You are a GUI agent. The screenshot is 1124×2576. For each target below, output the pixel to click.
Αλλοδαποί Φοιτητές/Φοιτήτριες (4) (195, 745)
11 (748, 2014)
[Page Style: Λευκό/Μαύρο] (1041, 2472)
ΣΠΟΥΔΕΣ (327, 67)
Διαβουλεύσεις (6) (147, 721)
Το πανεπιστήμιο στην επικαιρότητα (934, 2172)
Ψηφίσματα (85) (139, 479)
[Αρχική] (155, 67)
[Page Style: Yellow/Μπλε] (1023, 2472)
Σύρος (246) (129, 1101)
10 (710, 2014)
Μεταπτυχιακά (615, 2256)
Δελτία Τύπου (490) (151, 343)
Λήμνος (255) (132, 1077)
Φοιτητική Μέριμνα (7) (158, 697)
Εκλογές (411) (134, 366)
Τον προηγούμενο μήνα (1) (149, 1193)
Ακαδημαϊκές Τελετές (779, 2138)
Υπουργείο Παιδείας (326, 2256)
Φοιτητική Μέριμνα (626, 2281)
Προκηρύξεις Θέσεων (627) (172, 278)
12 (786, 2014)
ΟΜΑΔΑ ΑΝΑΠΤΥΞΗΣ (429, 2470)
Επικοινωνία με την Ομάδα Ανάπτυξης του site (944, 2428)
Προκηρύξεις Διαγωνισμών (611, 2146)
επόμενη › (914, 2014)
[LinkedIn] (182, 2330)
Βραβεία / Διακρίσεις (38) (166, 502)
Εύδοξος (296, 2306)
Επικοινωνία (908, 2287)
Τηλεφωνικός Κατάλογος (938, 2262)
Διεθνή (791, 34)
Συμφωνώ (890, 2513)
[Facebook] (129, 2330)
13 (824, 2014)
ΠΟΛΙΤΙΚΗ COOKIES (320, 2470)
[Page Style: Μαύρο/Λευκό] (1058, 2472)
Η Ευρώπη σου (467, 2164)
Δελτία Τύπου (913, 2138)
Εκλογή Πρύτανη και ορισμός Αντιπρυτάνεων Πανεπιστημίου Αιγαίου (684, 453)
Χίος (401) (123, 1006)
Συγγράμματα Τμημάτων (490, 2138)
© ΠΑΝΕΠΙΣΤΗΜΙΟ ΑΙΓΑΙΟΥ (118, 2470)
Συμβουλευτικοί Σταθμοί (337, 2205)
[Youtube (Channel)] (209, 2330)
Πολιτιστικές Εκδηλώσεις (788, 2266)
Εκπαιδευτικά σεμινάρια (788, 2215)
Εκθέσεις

THE TASK ::
Start with the line above that contains "[Page Style: Λευκό/Μαύρο] (1041, 2472)" and end with the line that contains "Τον προηγούμενο μήνα (1) (149, 1193)". Write out those lines exactly, and only those.

OUTPUT BELOW ::
[Page Style: Λευκό/Μαύρο] (1041, 2472)
ΣΠΟΥΔΕΣ (327, 67)
Διαβουλεύσεις (6) (147, 721)
Το πανεπιστήμιο στην επικαιρότητα (934, 2172)
Ψηφίσματα (85) (139, 479)
[Αρχική] (155, 67)
[Page Style: Yellow/Μπλε] (1023, 2472)
Σύρος (246) (129, 1101)
10 (710, 2014)
Μεταπτυχιακά (615, 2256)
Δελτία Τύπου (490) (151, 343)
Λήμνος (255) (132, 1077)
Φοιτητική Μέριμνα (7) (158, 697)
Εκλογές (411) (134, 366)
Τον προηγούμενο μήνα (1) (149, 1193)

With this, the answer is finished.